Le titre est inspiré de Fernando Pessoa. Personne est une œuvre déroutante, qui crispe mais qui fascine aussi. En une heure et demie, Hervé Nisic filme la fabrique de mots poétiques opérée par un assemblage d’ordinateurs, dont les programmes ont été conçus par le poète Jean-Pierre Balpe, à l’IRCAM. Partant de l’écriture- la vraie, serait-on tenté de dire, celle de Borges ou de Philip K. Dick, les premiers à évoquer un livre inachevé ou un roman créé par artefact- Hervé Nisic suit les travaux qu’un trio de poètes (Balpe, Henri Deluy et Joseph Guglielmi) suggère à l’ordinateur, ce " poète aveugle ", à partir de thèmes et de structures qu’ils ont sélectionnés. Un compositeur, Jacopo Baboni-Schilingi, épaulé par une cantatrice, met en musique ces " poèmes ordinatiques ". Les concerts qui en résultent sont à chaque fois inédits, la machine produisant des variations infinies à partir d’un seul thème programmé.

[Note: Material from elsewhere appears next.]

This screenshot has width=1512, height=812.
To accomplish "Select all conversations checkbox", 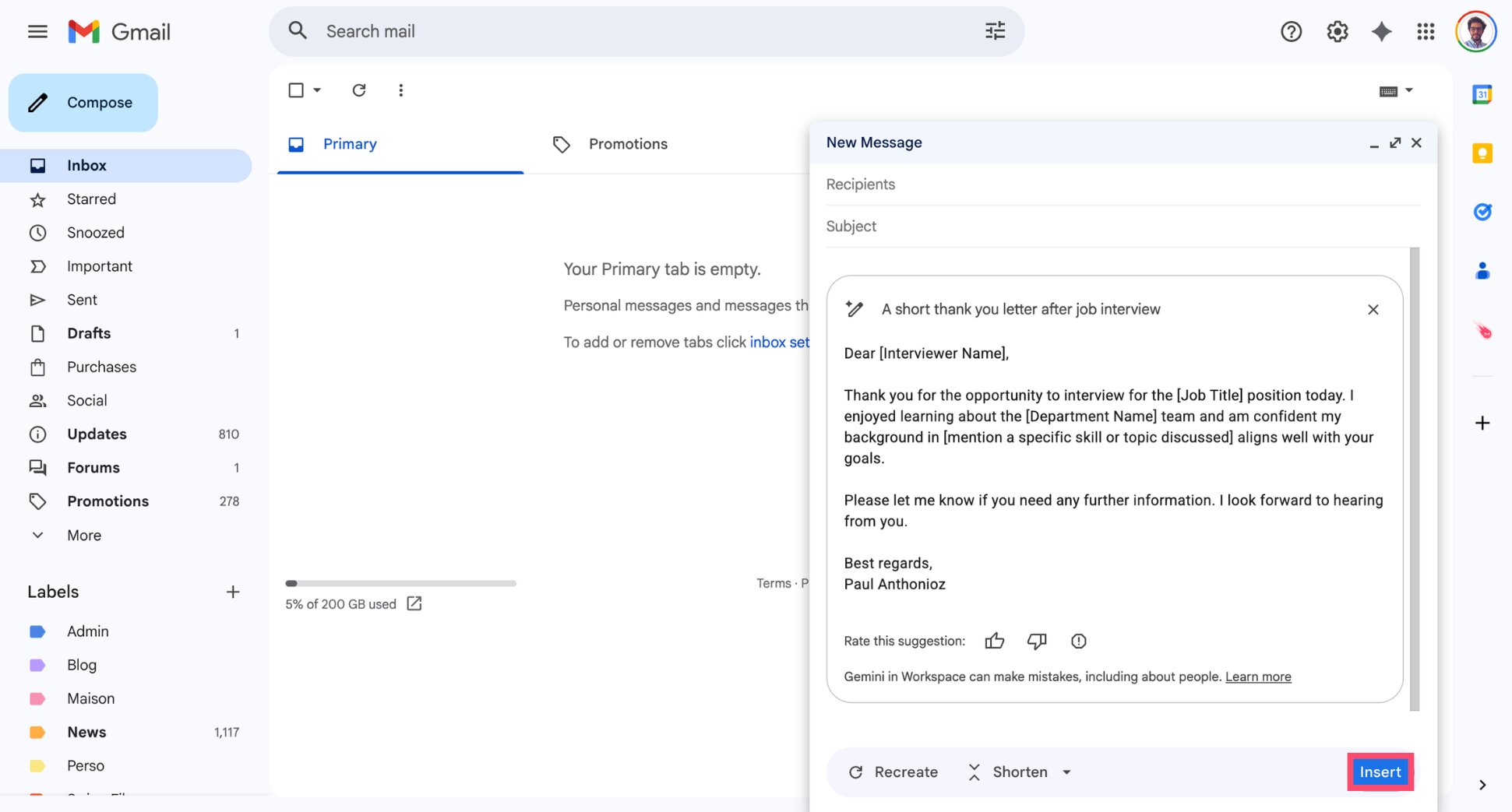I will [x=297, y=90].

La démonstration deviendrait vite fastidieuse, s’il n’y avait les questions qu’elle pose et que Nisic illustre joliment, via le Yi-King notamment et une flopée d’images où l’eau est l’élément primordial, sur la primauté du sens, sur la créativité, sur l’inspiration ou la technique (vieux débat auquel l’ordinateur-poète, " machine stupide dont le bon hasard est dû au fait qu’il a été bien programmé ", donne un sel particulier), sur l’ego des auteurs et sur la survivance de leur œuvre. Expérimental mais si proche, l’ordinateur-écrivain renvoie surtout à l’injonction du Gilles Deleuze : " Méfiez-vous des rêves des autres, si vous êtes pris dans le rêve d’un autre, vous êtes foutu ! " CQFD.

Yves-Marie Labé.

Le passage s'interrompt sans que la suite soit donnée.